Bush Releases Budget Request With Limits on Medicare Growth
President Bush on Monday released a $3.1 trillion fiscal year 2009 budget request that would reduce Medicare spending by $178 billion over five years, the Baltimore Sun reports (Hay Brown, Baltimore Sun, 2/5).
Over 10 years, the budget request would reduce Medicare spending by about $560 billion. The budget request would reduce annual Medicare spending growth from 7% to 5% and save the program $10 trillion over the next 75 years, according to the White House (Godfrey, Wall Street Journal, 2/4).

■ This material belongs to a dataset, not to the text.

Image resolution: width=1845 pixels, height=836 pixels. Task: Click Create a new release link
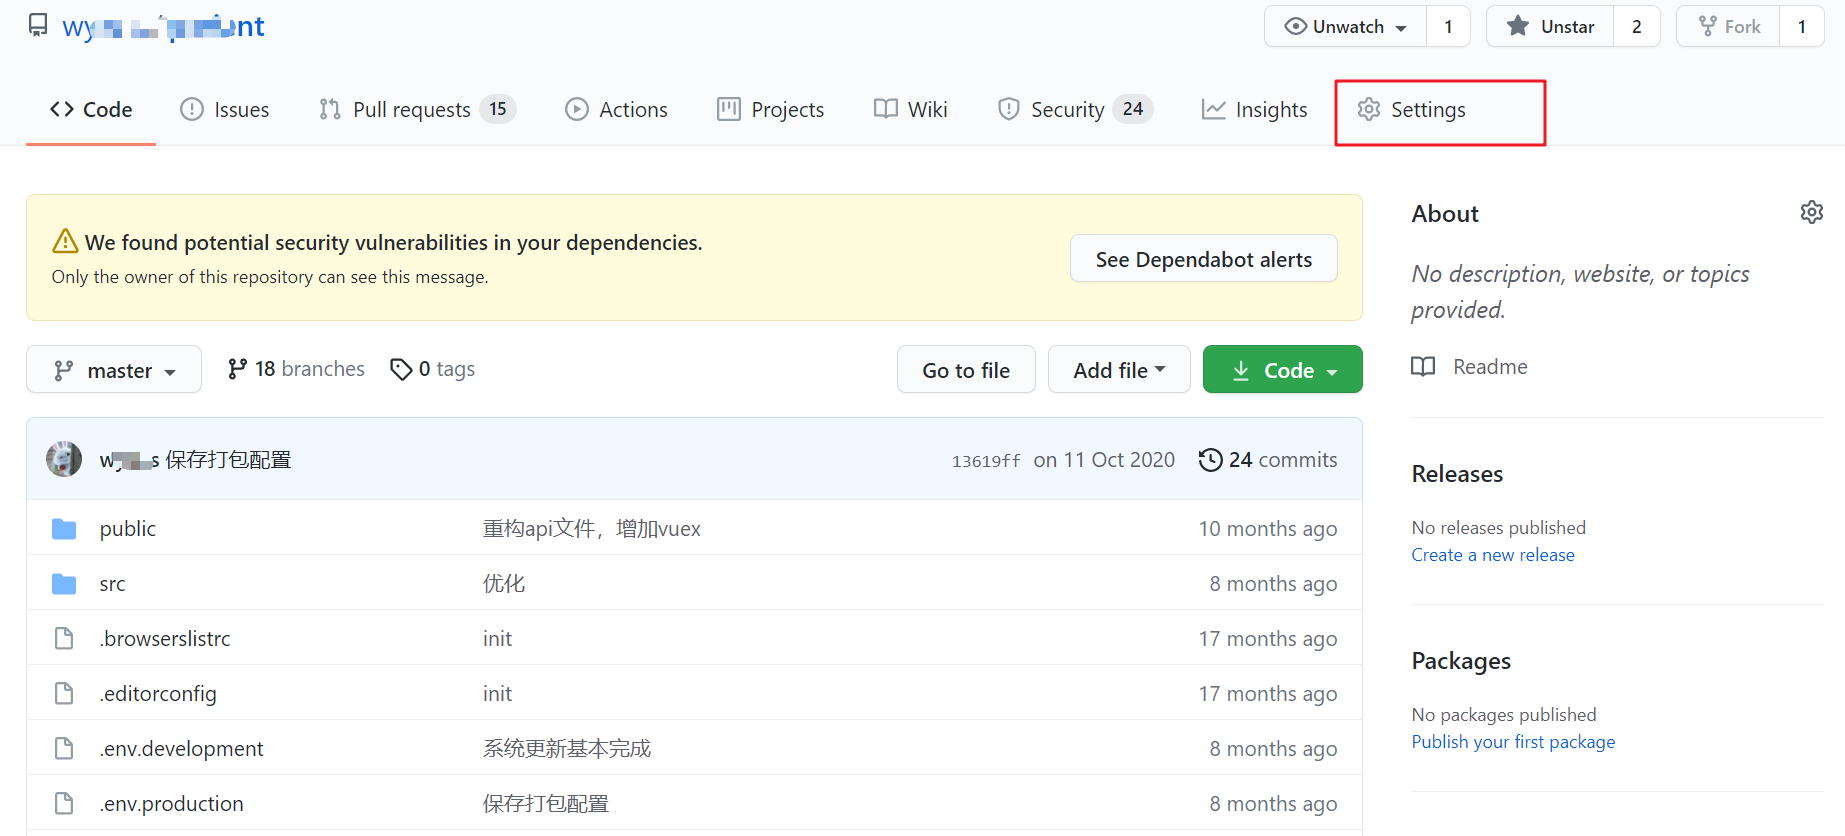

In an effort to reduce Medicare spending growth, the budget request "asks doctors and hospitals to hold the line on what they charge the elderly for medical care" and maintains that "cuts in Medicare can be painless -- even lowering premiums that seniors pay by capping what doctors and hospitals can charge," the Chicago Tribune reports (Silva, Chicago Tribune, 2/5).
According to the Los Angeles Times, a senior Democratic congressional aide estimated that at least $115 billion of the reduction in Medicare spending would result from decreased reimbursement to hospitals, nursing homes and home health agencies, although "hospitals and other providers in traditional Medicare would face the sharpest cuts" (Gosselin, Los Angeles Times, 2/5). The budget request includes few details about some parts of the reduction in Medicare spending but specifies that Medicare reimbursements to physicians and hospitals would decrease by 0.4% each year that general revenue financed 45% or more of the program (Godfrey, Wall Street Journal, 2/4).
Medicare reimbursements to private health insurers that participate in the program would receive "only a light trim" under the budget request, the Times reports (Los Angeles Times, 2/5).
The budget request would provide $224 billion for Medicaid and the State Children's Health Insurance Program, with $450 million in outreach grants to help enroll uninsured low-income children in the programs (Wetzstein, Washington Times, 2/5).
The budget request would reduce Medicaid spending by $17 billion over five years (Gay Stolberg, New York Times, 2/5). The budget request also would increase SCHIP spending by about $20 billion over five years (Godfrey, Wall Street Journal, 2/1).
The budget request would increase domestic discretionary spending for health care and other programs by less than 1% (Taylor, AP/Detroit Free Press, 2/4).
The budget request would:
- Provide for $737 billion for HHS;
- Provide for $29.3 billion for NIH;
- Provide for $5.6 billion for CDC (Washington Times, 2/5);
- Eliminate spending for some health care programs, such as an initiative that trains physicians at children's hospitals (Abramowitz/Weisman, Washington Post, 2/5);
- Reduce funds for health care programs for veterans (AP/Detroit Free Press, 2/4); and
- Increase FDA spending by 5.7% (Schmit, USA Today, 2/5).
The budget request received "condemnation from House Democratic leaders for continuing 'failed' policies and praise from Republican leaders for starting the annual conversation in a fiscally sound manner," CongressDaily reports (Bourge, CongressDaily, 2/4). Congressional "Democrats vowed to ignore most of the threatened cuts to Medicare and other domestic programs," which likely have "little chance of passage" in an election year, USA Today reports (Wolf, USA Today, 2/5).
However, Congress "will probably take action in pressing areas such as Medicare spending," as both "parties agree that rising Medicare costs will put heavy pressure on the nation in coming decades," according to the Journal. "To avoid a drop in Medicare payments to physicians ... Democrats want to decrease payments to other health care providers, including private health insurers that operate in Medicare Advantage," the Journal reports (Lueck, et al., Wall Street Journal, 2/5).